Your reply should be one number: how many lines of the records below contain the string "agent".

Dataset excerpts

++++++++

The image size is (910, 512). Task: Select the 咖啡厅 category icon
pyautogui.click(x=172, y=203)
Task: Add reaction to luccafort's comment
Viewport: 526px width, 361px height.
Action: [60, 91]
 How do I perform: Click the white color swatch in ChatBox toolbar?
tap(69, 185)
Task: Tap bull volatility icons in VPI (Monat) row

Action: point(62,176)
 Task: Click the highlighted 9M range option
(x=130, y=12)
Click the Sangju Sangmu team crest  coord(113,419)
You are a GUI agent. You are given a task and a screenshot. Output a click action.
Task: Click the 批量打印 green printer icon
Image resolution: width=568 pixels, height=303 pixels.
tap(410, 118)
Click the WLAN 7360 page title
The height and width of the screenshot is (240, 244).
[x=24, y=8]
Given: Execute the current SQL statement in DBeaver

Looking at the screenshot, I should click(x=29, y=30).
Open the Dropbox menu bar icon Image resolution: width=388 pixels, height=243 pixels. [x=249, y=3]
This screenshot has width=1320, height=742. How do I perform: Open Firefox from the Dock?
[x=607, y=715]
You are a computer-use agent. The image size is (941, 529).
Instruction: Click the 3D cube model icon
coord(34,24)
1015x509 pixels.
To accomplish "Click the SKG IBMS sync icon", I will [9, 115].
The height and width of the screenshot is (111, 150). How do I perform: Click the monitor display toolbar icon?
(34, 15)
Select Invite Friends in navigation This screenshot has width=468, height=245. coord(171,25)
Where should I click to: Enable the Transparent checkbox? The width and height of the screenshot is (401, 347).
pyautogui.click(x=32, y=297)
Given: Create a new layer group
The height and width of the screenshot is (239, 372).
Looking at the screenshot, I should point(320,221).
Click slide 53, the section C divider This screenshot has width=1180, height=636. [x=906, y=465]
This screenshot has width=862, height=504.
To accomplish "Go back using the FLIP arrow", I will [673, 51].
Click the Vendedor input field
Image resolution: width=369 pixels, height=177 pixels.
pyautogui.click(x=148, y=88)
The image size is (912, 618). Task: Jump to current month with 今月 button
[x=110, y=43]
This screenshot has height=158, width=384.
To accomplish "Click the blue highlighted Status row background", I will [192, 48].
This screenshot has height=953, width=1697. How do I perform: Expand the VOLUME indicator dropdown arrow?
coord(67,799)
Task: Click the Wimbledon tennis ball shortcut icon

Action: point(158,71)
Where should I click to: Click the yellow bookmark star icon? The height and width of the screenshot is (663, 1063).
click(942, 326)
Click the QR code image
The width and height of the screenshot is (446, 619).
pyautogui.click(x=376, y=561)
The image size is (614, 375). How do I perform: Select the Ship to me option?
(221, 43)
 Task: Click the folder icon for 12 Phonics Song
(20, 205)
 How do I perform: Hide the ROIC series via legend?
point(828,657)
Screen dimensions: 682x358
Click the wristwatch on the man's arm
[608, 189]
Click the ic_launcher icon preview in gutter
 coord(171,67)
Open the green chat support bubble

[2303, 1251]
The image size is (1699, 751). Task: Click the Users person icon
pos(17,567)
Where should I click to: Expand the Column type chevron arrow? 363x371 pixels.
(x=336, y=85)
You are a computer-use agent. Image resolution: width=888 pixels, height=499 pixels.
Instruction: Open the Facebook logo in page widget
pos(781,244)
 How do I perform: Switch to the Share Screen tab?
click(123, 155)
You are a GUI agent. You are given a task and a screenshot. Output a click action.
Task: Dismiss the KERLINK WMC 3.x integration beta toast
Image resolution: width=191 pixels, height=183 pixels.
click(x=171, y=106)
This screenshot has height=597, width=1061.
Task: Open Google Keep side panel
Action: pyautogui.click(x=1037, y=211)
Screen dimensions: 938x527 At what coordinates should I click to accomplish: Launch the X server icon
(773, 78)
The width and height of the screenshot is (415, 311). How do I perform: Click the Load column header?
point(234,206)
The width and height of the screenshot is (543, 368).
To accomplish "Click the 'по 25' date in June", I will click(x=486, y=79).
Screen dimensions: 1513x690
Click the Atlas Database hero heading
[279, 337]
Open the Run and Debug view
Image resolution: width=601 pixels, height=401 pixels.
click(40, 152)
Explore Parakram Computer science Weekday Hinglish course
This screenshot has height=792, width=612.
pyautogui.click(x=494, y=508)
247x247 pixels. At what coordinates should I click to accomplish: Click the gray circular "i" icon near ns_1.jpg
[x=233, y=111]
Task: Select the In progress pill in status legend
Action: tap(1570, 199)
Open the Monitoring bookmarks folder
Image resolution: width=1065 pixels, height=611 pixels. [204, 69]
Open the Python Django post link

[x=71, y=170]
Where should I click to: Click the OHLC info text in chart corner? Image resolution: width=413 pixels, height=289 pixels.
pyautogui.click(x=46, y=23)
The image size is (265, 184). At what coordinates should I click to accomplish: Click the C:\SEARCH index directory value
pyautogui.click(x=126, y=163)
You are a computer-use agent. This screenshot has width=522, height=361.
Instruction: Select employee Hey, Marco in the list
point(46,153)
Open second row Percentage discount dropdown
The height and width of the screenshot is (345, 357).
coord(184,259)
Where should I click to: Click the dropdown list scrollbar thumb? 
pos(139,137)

++++++++

[RESULT] 5